There are many advantages to dental implants, including:
- Improved appearance: Dental implants look and feel like your own teeth. And because they are designed to fuse with bone, they become permanent.
- Improved speech: With poor-fitting dentures, the teeth can slip within the mouth causing you to mumble or slur your words. Dental implants allow you to speak without the worry that teeth might slip.
- Improved comfort: Because they become part of you, implants eliminate the discomfort of removable dentures.
- Easier eating: Sliding dentures can make chewing difficult. Dental implants function like your own teeth, allowing you to eat your favorite foods with confidence and without pain.
- Improved self-esteem: Dental implants can give you back your smile and help you feel better about yourself.
- Improved oral health: Dental implants don’t require reducing other teeth, as a tooth-supported bridge does. Because nearby teeth are not altered to support the implant, more of your own teeth are left intact, improving long-term oral health. Individual implants also allow easier access between teeth, improving oral hygiene.
- Durability: Implants are very durable and will last many years. With good care, many implants last a lifetime.
- Convenience: Removable dentures are just that; removable. Dental implants eliminate the embarrassing inconvenience of removing dentures, as well as the need for messy adhesives to keep them in place.

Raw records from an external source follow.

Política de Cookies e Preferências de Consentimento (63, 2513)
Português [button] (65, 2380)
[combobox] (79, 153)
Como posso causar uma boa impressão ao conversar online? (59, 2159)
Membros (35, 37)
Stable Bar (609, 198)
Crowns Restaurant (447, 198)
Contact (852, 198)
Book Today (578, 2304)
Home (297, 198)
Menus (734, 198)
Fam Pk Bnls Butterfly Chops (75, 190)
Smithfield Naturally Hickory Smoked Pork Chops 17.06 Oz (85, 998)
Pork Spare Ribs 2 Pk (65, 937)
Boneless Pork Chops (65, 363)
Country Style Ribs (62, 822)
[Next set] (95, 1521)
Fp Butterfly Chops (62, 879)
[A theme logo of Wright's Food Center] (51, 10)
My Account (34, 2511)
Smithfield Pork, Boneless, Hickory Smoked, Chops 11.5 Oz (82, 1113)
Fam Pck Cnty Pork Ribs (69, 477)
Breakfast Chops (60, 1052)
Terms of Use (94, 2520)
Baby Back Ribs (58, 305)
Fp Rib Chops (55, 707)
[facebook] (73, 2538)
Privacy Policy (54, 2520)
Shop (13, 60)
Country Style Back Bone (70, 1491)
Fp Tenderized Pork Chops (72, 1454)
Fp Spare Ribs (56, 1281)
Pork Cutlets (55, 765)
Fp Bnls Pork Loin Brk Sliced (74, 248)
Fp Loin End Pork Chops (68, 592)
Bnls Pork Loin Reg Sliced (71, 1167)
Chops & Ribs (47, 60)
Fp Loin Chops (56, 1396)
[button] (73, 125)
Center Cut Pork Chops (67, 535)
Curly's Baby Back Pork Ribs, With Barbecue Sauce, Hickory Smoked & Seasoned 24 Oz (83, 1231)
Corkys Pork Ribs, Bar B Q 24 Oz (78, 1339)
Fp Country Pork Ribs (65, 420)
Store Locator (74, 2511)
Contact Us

What Is Involved in Getting a Dental Implant?
The first step in the dental implant process is the development of an individualized treatment plan. The plan addresses your specific needs and is prepared by a team of professionals who are specially trained and experienced in oral surgery and restorative dentistry. This team approach provides coordinated care based on the implant option that is best for you.
Next, the tooth root implant, which is a small post made of titanium, is placed into the bone socket of the missing tooth. As the jawbone heals, it grows around the implanted metal post, anchoring it securely in the jaw. The healing process can take from six to 12 weeks.
Once the implant has bonded to the jawbone, a small connector post — called an abutment — is attached to the post to securely hold the new tooth. To make the new tooth or teeth, your dentist makes impressions of your teeth, and creates a model of your bite (which captures all of your teeth, their type, and arrangement). The new tooth or teeth is based on this model. A replacement tooth, called a crown, is then attached to the abutment.
Instead of one or more individual crowns, some patients may have attachments placed on the implant that retain and support a removable denture.
Your dentist also will match the color of the new teeth to your natural teeth. Because the implant is secured within the jawbone, the replacement teeth look, feel, and function just like your own natural teeth.